去る6月22日(木)に渋谷で行われた、株式会社アジケ主催のイベント「UX dub〜UX/UIの現場、最前線〜」に登壇させていただきました。今回のエントリーはこのイベントで発表させていただいた内容のフォロー記事になります。
日頃のクライアントへのUIデザインの提案において、なかなか作ったものに対して納得していただけない、スムーズに話が進まない、といった状況は、誰しも経験するものかと思います。しかし近年、私自身の経験を振り返ると、以前に比べてスムーズに提案が進むようになったと感じていました。
そんな時にお誘いいただいた、このイベントの「UX/UIの現場、最前線」というキーワードを聞き、私の所属するベイジではどのようにパートナーをリードしてUIに落とし込んでいるのか?をお話してみようと思いました。
この内容について、我々が作るWebサイト自体のUXやUIを深く追求することももちろん大切なのですが、そこに加えて我々自身がクライアントに最良のCX(カスタマーエクスペリエンス)を与えることも大切だと考えています。そこから、主に以下4つの内容でお話させていただきました。
- 1)良好な関係性を築きやすい顧客を選んでいるか
- 2)顧客が安心できる進行を心がけているか
- 3)論理的なデザイン提案を行っているか
- 4)専門家としてリーダーシップを発揮しているか
1)良好な関係性を築きやすい顧客を選んでいるか(P15)
企業に所属する個人のデザイナーで関与できる人は限られますが、良好な関係性を築けそうな顧客を選んで仕事をすることは、プロジェクトを円滑に進める上でも非常に重要なポイントです。計画性が低く、制作会社を下に見ているクライアントからプロジェクトを受注すると、スムーズな進行が阻害される危険性があるということです。

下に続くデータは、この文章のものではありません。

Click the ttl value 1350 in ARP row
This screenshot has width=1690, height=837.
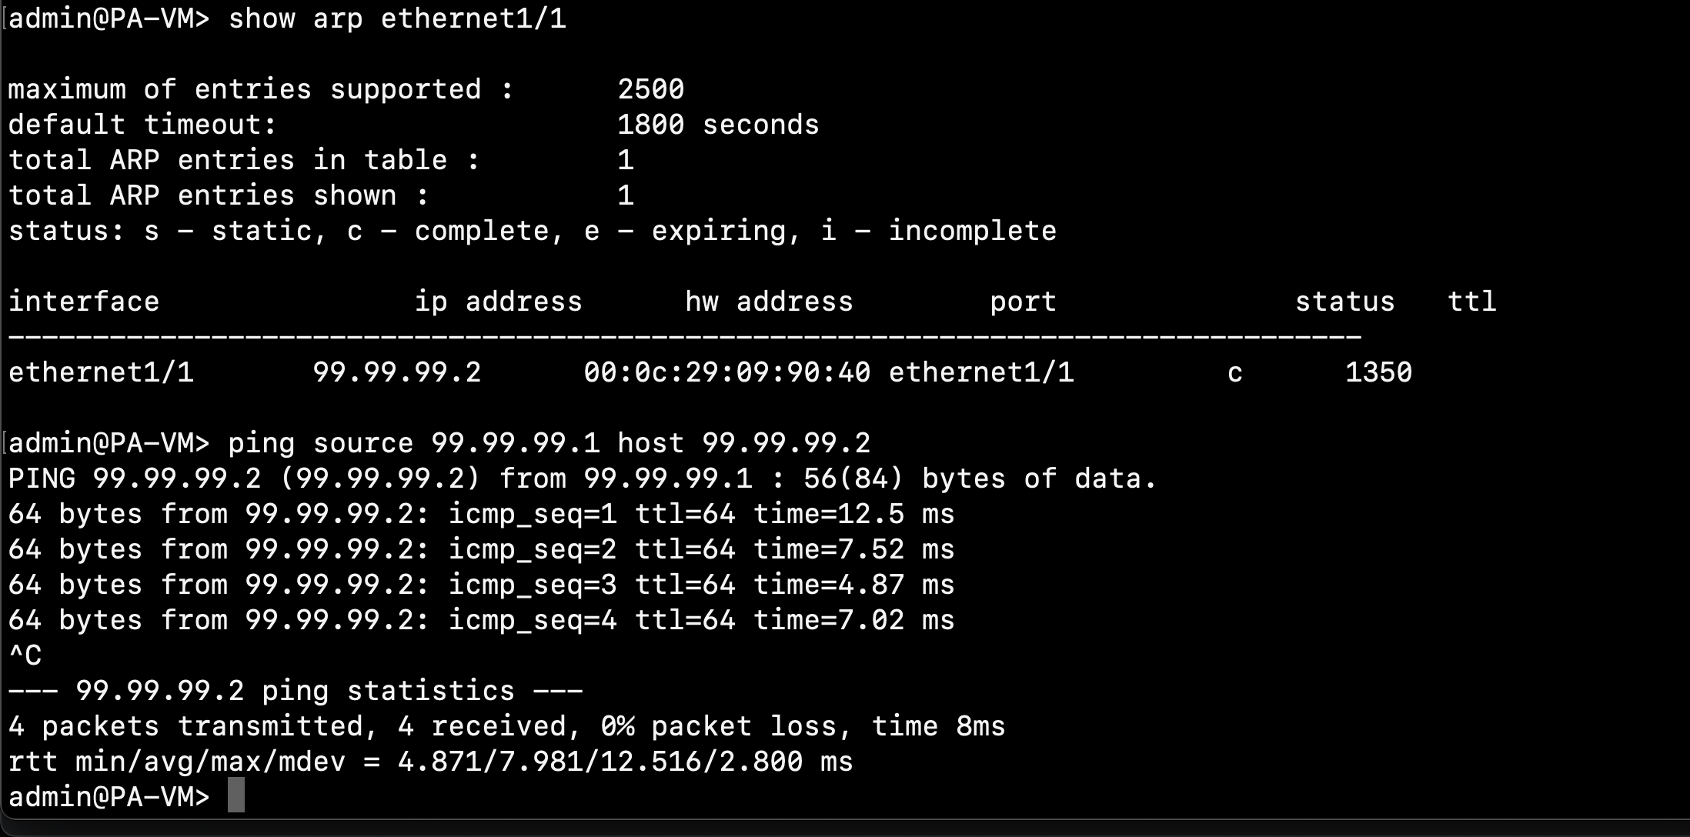1378,372
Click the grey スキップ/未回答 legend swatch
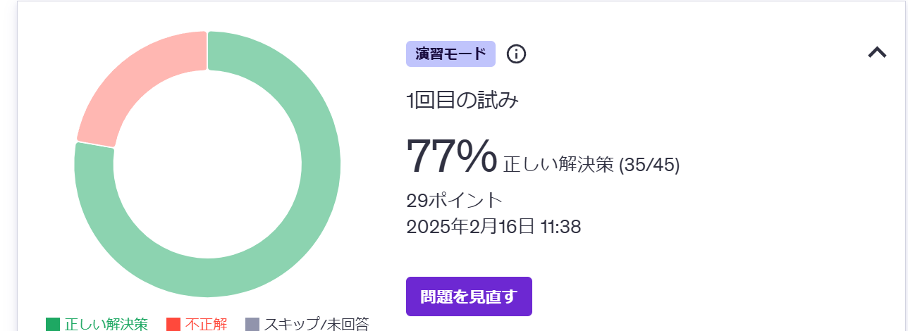908x331 pixels. coord(252,325)
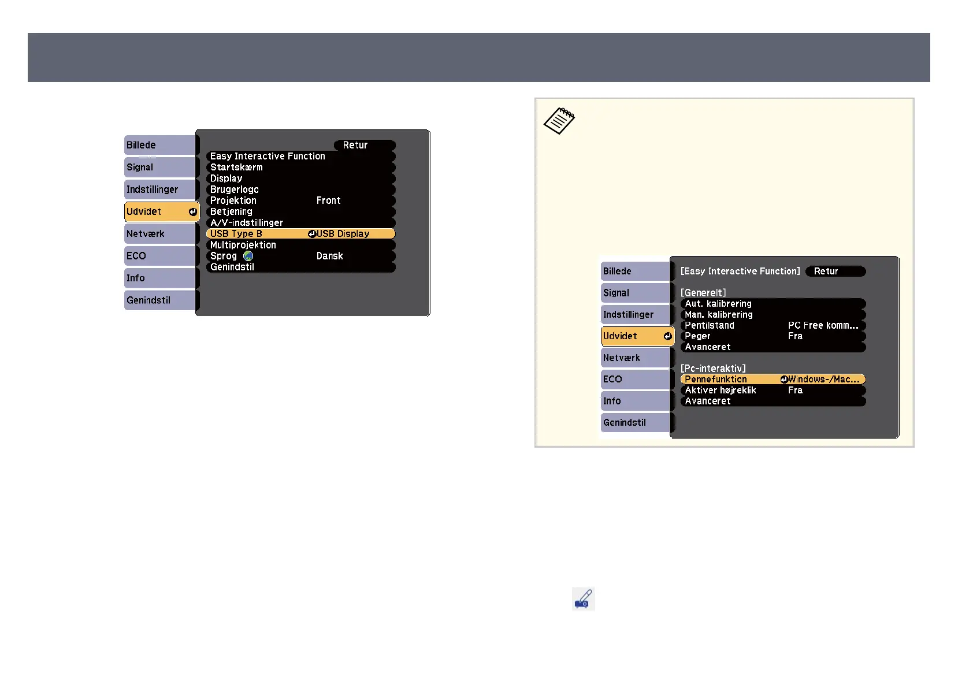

ベイジではプロジェクト開始前にここを厳しくジャッジしているため、クライアントから不条理な難題を押し付けられることもなく、建設的にプロジェクトを進めることができています。実はここをしっかり抑えている会社は、デザイナーにとっても非常に仕事がしやすい環境であると言えるのです。
しかし、ジャッジする以前に問い合わせ自体が少なければ、仕事を選り好みすることはできません。そこで必要になるのが、戦略的にクライアントになりうるターゲットに対して、常日頃から自分たち自身の強みを積極的に発信し続ける行動です。オンライン・オフライン問わず様々なチャネルから自分たちの強みを可視化しておくことで、プロジェクトを進める段階で良好な関係性を築きやすくなります。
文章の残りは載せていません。